Textauszug -
Bild: Die Bäume in Melbourne haben nicht nur Brieffreunde, gerne hängt auch m…
CANBERRA taz | Wer als Kind jahrelang aus seinem Zimmer auf einen Baum
geschaut hat, beim Hausaufgaben machen etwa, beim Schreiben des ersten
Liebesbriefs, dem ist klar: Zu Bäumen kann man eine enge emotionale
Beziehung entwickeln.
Wie stark die Verbundenheit mit Holz, Rinde und Blatt sein kann, erfahren
seit einiger Zeit Tausende von Bäumen in der Stadt Melbourne. „Leute
schreiben ihren Bäumen, wie viel sie ihnen bedeuten“, sagt der zuständige
und mit dem passenden Namen ausgestattete Gemeinderat von Melbourne, Arron
Wood (Holz).
Möglich ist die Korrespondenz mit den Pflanzen, weil jeder der rund 70.000
von der Stadt verwaltete Baum eine individuelle Registriernummer hat – und
auch eine eigene E-Mail-Adresse. Die städtische Försterei kann so die
Gesundheit der Bäume besser überwachen – und besonders rasch auf Meldungen
über mögliche Beschädigungen der zum Teil weit über 100 Jahre alten
Pflanzen zu reagieren.

Zu erledigende Aufgabe - Schreibe den Text über die Bäume in Melbourne mit eigenen E-Mail-Adressen bitte im Anschluss an seinen letzten Satz weiter. Die Datensätze spielen hierfür keine Rolle.

[Datensätze zu Oberflächenelementen]
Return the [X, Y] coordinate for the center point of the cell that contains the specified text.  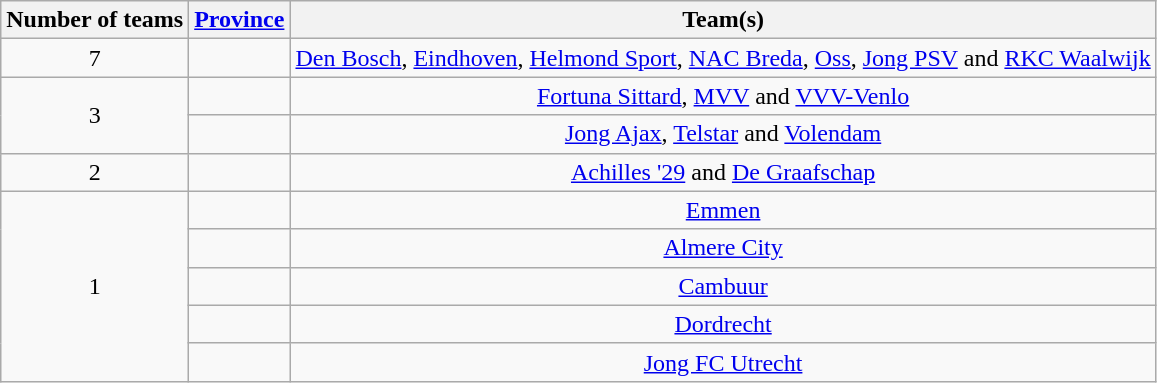
Jong Ajax, Telstar and Volendam [723, 134]
Emmen [723, 210]
Number of teams [95, 20]
Team(s) [723, 20]
Den Bosch, Eindhoven, Helmond Sport, NAC Breda, Oss, Jong PSV and RKC Waalwijk [723, 58]
1 [95, 286]
Province [240, 20]
Cambuur [723, 286]
Almere City [723, 248]
3 [95, 115]
2 [95, 172]
Jong FC Utrecht [723, 362]
Fortuna Sittard, MVV and VVV-Venlo [723, 96]
7 [95, 58]
Dordrecht [723, 324]
Achilles '29 and De Graafschap [723, 172]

Schriftliche Antwort -
Doch bei E-Mails über abgebrochene Äste, Verletzungen der Rinde, Sturm- und
Parkschäden bleibt es nicht, meldet die Behörde der Stadt im Südosten des
Kontinents. „Statt Probleme zu melden, schreiben Leute Liebesbriefe an
einzelne Bäume“, so Wood gegenüber den lokalen Medien. Auch Meldungen, wie
rührend sich Anwohner um „ihren“ Baum kümmern, fänden sich regelmäßig …
den Inboxen. „Eine E-Mail kam von Arbeitern, die ihren Baum regelmäßig
gewässert hatten, damit er die Dürre übersteht“, sagt Wood.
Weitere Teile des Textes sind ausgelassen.